Here's what I don't get: every four years, the world goes crazy for whatever underdog nation has qualified for the World Cup of soccer, yet Davis Cup—the most renowned, popular, annual international team sporting competition—has trouble creating the same level of energy, at least outside the nations who are engaged in the final. And don't even get me started on the U.S., where it's become hip and cosmopolitan to hit the bars in a Brazil jersey and Puma ballet slippers during the World Cup,  but you're lucky if the Davis Cup championship scores make the nightly sports news.

1. Kimiko Date Krumm. There's an intrinsic smallness about most feel-good stories. They give you a little tickle of pleasure or sentiment, bring a smile to your face, and make you mutter, "How cute! That 39-year old Kimiko Date-Krumm just beat a girl half her age. . ." Then you move on to ostensibly more important, attention-commanding things. Apparently, Kimiko never got the memo. It's getting to the point where, perusing this website, you might find yourself thinking, "Sheesh! That 40-year-old Date Krumm just beat another kid. Is she ever going to go away?"

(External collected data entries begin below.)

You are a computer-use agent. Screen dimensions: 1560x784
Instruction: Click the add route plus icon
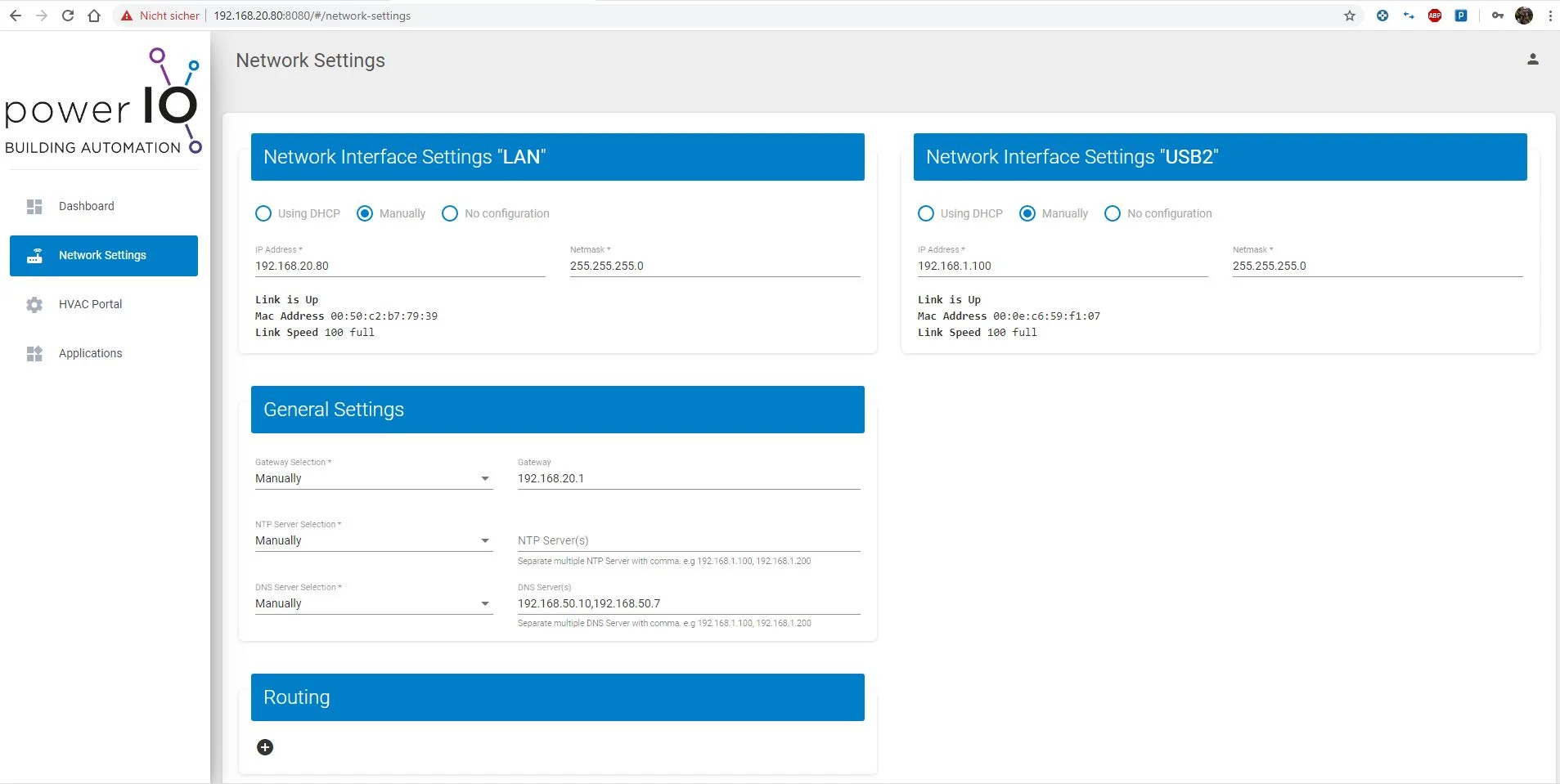pyautogui.click(x=265, y=747)
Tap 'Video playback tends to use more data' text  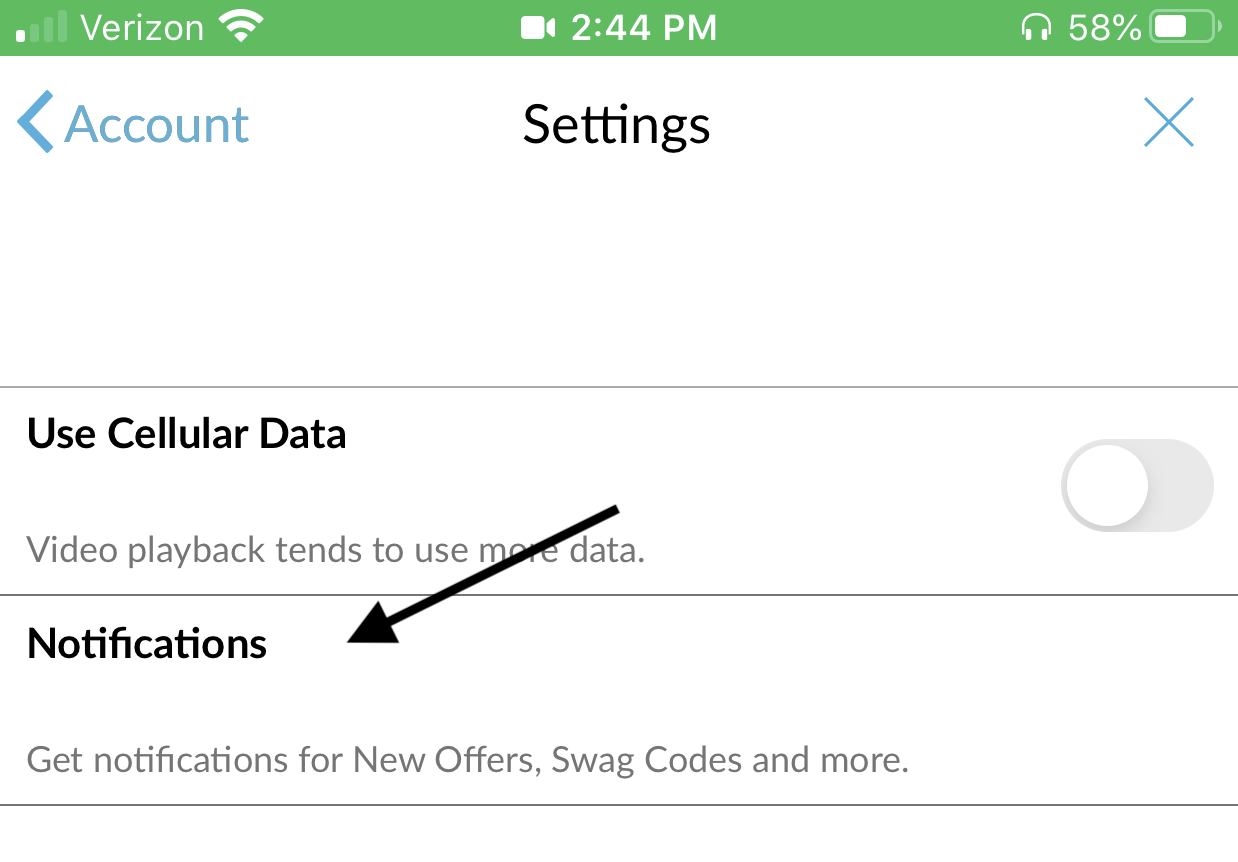pos(336,550)
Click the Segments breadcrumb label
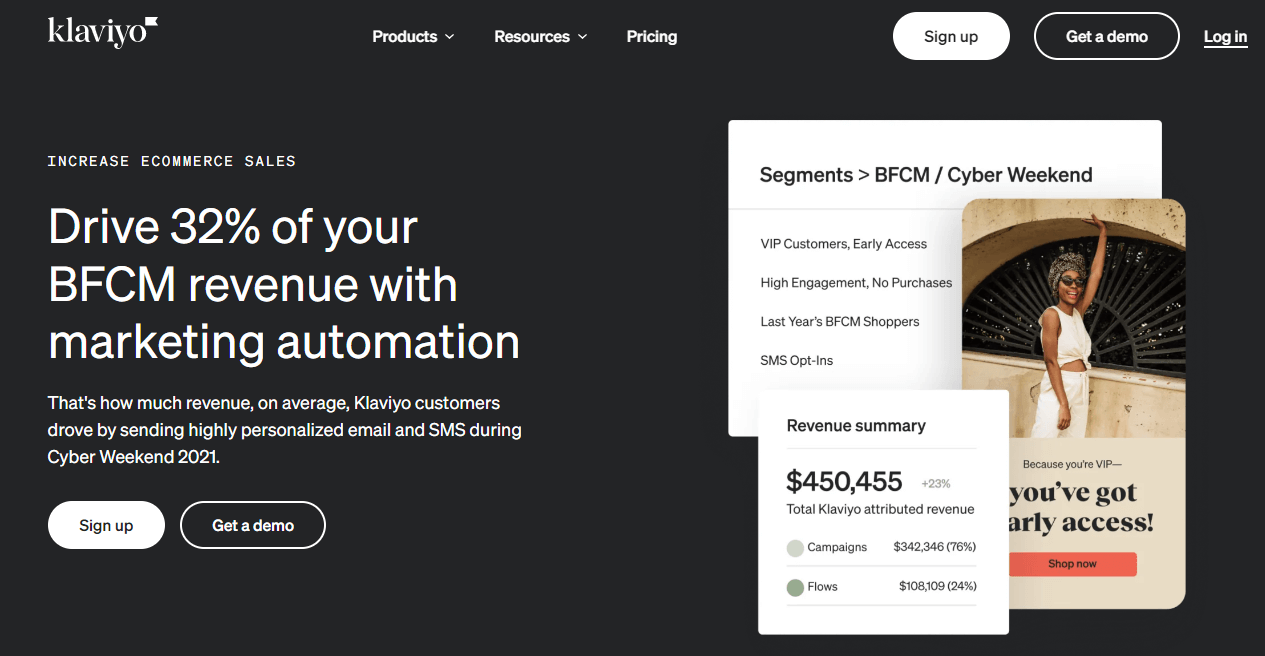Viewport: 1265px width, 656px height. [806, 174]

I hope not. And I was disappointed when she faltered last Sunday in the final of Osaka, where Date Krumm nearly became the oldest player in WTA history to win a main tour singles title. Date Krumm lost to Tamarine Tanasugarn, who is no spring chicken herself at 33. There is no truth to the rumors that the three hour, seven minute battle (Tanasugran won, 7-5, 6-7 (4), 6-1) caused at least one melee, complete with chair and walker-throwing, to erupt in the common room of a Tokyo senior citizen housing complex.

I'm not sure anyone at the WTA has crunched the numbers yet, but it's hard to imagine that any WTA final has featured a higher cumulative age than the 73-plus years represented by these two. The really amazing thing, though, is that unlike Tanasugarn, Date Krumm, despite being seven years older, has been doing this kind of thing over and over, for months now. When Date Krumm won in Seoul, she became the second oldest player to win a WTA event (at 38 years and 11 months), behind only the redoubtable Billie Jean King, who won in Birmingham at 39 years, 7 months, and 23 days.

No, wait—the really amazing thing is that Date Krumm announced after the match that she's now going to play some ITF events, followed by the Asian games. There's no quit in Kimiko. I say rewrite the rules and give her a wild card into the season-ending championships.